Selon les explications du même journal, le médecin tunisien avait sollicité entre-temps, le 12 octobre 2022, un changement de statut afin d’obtenir un titre de séjour“Passeport talent” ou Carte bleue européenne (CBE), l’équivalent de la Green Card américaine.

Il avait opté pour cette procédure car elle lui permettrait de faire venir rapidement en France sa femme et ses enfants restés en Tunisie. 

Selon le Code européen de l’entrée et du séjour des étrangers et du droit d’asile (Ceseda), la CBE permet l’exercice d’une activité professionnelle salariée et de faire venir sa famille, avec la condition pour les médecins de justifier d’un parcours de consolidation de compétences de deux ans et des épreuves de vérification des connaissances.

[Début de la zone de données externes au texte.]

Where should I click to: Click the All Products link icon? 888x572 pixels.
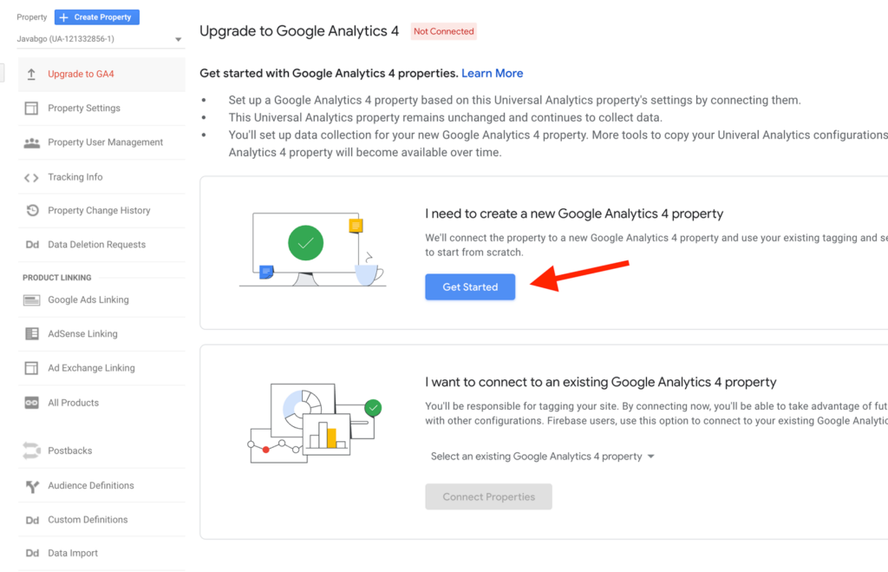pos(32,403)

La justice au secours d’un médecin tunisien face à l’administration française 

À son grand étonnement, le médecin tunisien s’est vu signifier par la préfecture que sa demande de CBE a été « clôturée » au motif que les professions médicales sont réglementées,

Le préfet avait avancé que le médecin ne « disposait pas d’une autorisation de travail délivrée par la plateforme de main-d’œuvre étrangère ».

Face à cet imbroglio administratif, le médecin n’avait plus d’autre choix que de recourir à la justice. D’abord en référé. En mai 2023, le tribunal administratif de Caen a suspendu l’exécution de la décision du préfet. 

Devant la justice, le médecin a expliqué que sa situation a eu des répercussions sur sa famille éloignée de lui. Son fils aurait « des troubles du comportement liés à l’absence du père », selon une pédopsychiatre qui l’a examinée en Tunisie. 

L’hôpital qui l’emploie lui a aussi apporté son soutien, expliquant qu’il pratiquait une spécialité sous tension et qu’il pourrait démissionner si sa séparation avec sa famille perdure. 

L’affaire a été jugée dans le fond le 11 juillet dernier et le verdict est en faveur du médecin. La législation en vigueur ne conditionne pas la délivrance du “passeport talent” à la production de l’autorisation de travail, a indiqué le tribunal dans son jugement, estimant que le préfet à commis une “erreur de droit”. 

Celui-ci a été sommé d’instruire sous un mois la demande de « passeport talent » du médecin tunisien qui a en outre obtenu une indemnisation de 1 200 € représentant les frais de justice.